> _Problem_
Every line below that includes "fullscreen" counts toward the total. Report that total alone.

Entries taken from a collection
=== Begin Enclosure ===

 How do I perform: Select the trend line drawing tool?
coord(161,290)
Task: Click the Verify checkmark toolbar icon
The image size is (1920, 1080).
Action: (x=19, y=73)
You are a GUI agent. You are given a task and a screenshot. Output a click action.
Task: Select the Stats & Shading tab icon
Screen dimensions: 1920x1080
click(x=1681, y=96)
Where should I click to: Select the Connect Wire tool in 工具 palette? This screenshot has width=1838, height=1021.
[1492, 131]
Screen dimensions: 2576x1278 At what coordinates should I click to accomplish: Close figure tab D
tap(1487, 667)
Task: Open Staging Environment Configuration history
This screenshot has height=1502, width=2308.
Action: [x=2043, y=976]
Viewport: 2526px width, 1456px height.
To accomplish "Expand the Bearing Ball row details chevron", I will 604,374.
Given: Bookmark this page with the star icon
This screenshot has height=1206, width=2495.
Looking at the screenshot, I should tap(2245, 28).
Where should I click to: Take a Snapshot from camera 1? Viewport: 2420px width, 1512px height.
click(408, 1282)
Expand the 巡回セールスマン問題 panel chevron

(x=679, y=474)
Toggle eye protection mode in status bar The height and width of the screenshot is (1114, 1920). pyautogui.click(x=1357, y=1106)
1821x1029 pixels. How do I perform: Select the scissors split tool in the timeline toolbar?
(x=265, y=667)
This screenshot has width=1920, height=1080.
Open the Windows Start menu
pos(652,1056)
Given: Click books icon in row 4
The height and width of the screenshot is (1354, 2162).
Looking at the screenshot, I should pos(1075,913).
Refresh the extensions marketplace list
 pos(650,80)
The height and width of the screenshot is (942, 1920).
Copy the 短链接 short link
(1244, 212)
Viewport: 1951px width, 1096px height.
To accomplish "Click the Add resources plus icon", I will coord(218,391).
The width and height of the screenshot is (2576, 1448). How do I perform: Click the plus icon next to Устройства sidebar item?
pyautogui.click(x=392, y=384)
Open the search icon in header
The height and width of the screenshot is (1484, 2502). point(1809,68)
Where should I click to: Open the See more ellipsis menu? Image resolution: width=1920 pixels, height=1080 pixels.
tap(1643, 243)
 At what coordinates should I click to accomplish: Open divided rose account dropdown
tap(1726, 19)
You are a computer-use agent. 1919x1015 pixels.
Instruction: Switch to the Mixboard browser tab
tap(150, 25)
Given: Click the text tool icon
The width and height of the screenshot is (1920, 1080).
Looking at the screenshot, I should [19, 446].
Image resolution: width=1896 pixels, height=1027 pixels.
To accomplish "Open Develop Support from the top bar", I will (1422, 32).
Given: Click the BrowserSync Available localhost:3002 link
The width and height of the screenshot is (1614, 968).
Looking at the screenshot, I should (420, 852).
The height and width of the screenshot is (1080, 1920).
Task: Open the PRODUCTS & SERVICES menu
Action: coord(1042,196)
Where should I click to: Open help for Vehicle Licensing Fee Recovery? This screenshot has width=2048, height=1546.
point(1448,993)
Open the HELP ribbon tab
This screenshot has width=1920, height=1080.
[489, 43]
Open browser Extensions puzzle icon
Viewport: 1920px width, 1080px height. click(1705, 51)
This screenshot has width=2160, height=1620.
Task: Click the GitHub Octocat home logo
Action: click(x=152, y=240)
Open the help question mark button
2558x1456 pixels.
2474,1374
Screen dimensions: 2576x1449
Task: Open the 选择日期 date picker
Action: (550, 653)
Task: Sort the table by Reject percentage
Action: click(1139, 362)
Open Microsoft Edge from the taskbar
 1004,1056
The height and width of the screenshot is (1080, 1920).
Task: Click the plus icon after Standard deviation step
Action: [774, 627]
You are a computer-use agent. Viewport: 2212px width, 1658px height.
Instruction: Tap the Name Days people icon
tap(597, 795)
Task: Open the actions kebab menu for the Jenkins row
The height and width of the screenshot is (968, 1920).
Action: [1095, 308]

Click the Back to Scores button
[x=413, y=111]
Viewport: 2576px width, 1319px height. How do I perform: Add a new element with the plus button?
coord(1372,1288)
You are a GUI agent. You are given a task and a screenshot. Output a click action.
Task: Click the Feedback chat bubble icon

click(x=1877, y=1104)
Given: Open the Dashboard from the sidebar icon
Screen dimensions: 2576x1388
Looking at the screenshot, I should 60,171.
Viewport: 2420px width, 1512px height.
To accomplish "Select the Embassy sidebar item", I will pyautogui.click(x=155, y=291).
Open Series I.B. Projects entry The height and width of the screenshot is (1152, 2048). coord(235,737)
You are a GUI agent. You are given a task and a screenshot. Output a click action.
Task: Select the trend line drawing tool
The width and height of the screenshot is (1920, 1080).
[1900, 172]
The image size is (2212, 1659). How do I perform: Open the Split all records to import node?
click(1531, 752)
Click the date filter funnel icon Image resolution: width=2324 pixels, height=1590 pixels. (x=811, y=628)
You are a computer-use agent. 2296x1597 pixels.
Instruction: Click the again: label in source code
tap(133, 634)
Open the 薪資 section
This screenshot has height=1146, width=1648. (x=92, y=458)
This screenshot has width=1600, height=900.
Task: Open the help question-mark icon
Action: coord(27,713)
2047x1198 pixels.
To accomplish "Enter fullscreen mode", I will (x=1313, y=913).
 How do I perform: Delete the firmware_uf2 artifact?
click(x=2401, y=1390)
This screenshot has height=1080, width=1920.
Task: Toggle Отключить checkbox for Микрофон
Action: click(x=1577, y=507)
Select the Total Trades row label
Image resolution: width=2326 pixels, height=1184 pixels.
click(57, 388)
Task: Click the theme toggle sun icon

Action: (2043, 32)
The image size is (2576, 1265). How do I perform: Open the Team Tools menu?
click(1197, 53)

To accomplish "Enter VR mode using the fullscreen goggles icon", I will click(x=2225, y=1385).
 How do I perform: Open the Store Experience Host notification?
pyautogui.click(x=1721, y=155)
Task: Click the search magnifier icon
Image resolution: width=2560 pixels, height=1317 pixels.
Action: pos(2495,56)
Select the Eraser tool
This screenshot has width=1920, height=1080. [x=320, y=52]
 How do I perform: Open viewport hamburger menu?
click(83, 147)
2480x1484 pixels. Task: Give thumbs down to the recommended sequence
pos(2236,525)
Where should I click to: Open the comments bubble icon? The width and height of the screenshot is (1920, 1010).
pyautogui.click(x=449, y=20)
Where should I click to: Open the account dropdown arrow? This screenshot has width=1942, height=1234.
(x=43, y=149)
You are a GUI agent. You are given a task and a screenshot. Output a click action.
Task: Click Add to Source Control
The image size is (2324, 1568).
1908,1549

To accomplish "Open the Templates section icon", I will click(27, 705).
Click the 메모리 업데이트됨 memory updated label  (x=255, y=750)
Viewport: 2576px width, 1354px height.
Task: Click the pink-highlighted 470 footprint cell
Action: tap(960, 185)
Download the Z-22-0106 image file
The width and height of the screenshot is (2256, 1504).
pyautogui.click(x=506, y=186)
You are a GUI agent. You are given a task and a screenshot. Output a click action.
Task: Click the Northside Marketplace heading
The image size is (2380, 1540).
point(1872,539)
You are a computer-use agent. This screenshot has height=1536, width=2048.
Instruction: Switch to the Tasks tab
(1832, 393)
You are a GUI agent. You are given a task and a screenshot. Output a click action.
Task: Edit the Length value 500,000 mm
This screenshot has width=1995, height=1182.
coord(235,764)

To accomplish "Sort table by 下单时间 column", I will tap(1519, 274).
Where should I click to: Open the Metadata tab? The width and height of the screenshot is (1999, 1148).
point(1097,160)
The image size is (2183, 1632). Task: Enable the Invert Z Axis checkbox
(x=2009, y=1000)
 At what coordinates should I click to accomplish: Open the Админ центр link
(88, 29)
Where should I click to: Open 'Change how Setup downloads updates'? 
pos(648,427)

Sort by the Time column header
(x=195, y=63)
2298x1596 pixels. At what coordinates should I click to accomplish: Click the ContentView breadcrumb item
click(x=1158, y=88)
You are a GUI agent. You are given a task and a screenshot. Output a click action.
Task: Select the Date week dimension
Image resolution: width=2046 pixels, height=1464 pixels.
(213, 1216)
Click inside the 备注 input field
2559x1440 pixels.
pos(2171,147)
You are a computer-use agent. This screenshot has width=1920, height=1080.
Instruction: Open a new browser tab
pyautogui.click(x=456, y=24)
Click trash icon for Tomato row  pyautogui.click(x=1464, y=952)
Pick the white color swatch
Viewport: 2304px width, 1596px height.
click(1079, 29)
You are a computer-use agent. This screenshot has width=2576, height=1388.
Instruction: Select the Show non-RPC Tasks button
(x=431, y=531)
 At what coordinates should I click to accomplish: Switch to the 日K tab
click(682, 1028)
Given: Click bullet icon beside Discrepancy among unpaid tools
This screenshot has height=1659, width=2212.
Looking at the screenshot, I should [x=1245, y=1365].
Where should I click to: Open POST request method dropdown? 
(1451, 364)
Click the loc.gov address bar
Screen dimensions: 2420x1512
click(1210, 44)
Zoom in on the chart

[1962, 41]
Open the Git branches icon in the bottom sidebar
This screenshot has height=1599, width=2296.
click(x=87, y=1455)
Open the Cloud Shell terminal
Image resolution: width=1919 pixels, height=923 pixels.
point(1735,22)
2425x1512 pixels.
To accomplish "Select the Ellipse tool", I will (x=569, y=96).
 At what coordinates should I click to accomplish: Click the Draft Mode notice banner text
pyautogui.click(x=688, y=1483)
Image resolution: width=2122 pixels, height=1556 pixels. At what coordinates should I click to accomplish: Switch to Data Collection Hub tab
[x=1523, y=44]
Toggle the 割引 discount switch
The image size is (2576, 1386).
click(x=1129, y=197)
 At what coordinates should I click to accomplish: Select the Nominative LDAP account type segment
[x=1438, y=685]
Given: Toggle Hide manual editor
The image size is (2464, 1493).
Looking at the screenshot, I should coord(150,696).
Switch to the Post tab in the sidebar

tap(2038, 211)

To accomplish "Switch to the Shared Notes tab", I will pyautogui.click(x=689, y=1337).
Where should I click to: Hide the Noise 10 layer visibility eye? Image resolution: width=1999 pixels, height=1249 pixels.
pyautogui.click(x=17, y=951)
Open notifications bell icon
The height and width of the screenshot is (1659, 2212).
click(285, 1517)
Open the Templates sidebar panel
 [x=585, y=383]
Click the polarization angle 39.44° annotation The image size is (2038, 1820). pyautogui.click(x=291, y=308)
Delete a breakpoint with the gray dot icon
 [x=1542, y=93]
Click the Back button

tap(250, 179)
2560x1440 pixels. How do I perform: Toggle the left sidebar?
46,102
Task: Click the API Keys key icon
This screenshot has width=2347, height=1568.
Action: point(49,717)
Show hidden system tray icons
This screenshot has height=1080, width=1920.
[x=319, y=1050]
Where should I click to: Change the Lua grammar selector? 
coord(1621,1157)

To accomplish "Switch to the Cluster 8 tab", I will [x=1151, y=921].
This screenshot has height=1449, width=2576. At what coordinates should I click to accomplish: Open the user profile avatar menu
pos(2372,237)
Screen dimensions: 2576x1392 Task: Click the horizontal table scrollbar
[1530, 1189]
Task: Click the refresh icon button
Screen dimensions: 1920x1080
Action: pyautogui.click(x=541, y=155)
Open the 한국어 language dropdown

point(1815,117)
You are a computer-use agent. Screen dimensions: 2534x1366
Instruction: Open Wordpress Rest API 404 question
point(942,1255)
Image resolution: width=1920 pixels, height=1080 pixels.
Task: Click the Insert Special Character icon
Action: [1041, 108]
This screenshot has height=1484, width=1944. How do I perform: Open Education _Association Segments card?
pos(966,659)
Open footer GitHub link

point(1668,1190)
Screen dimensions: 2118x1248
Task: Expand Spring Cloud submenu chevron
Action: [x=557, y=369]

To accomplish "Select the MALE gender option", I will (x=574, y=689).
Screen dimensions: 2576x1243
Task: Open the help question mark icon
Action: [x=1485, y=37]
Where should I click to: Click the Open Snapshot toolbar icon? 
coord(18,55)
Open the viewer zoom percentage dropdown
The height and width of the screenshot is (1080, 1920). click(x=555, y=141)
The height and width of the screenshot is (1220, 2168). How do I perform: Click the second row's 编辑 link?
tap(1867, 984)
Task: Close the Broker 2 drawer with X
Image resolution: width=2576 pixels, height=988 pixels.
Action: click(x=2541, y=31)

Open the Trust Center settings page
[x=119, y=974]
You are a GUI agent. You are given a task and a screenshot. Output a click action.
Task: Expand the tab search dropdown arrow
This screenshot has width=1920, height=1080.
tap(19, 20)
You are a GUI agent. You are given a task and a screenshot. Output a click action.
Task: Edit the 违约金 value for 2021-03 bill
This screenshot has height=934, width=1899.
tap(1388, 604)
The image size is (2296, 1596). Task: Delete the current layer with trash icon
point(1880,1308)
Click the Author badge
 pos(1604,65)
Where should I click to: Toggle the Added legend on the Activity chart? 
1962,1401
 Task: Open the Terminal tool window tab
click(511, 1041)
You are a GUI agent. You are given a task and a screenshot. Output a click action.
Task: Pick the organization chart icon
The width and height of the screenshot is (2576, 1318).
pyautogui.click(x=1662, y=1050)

=== End Enclosure ===

> _Answer to this exercise_
2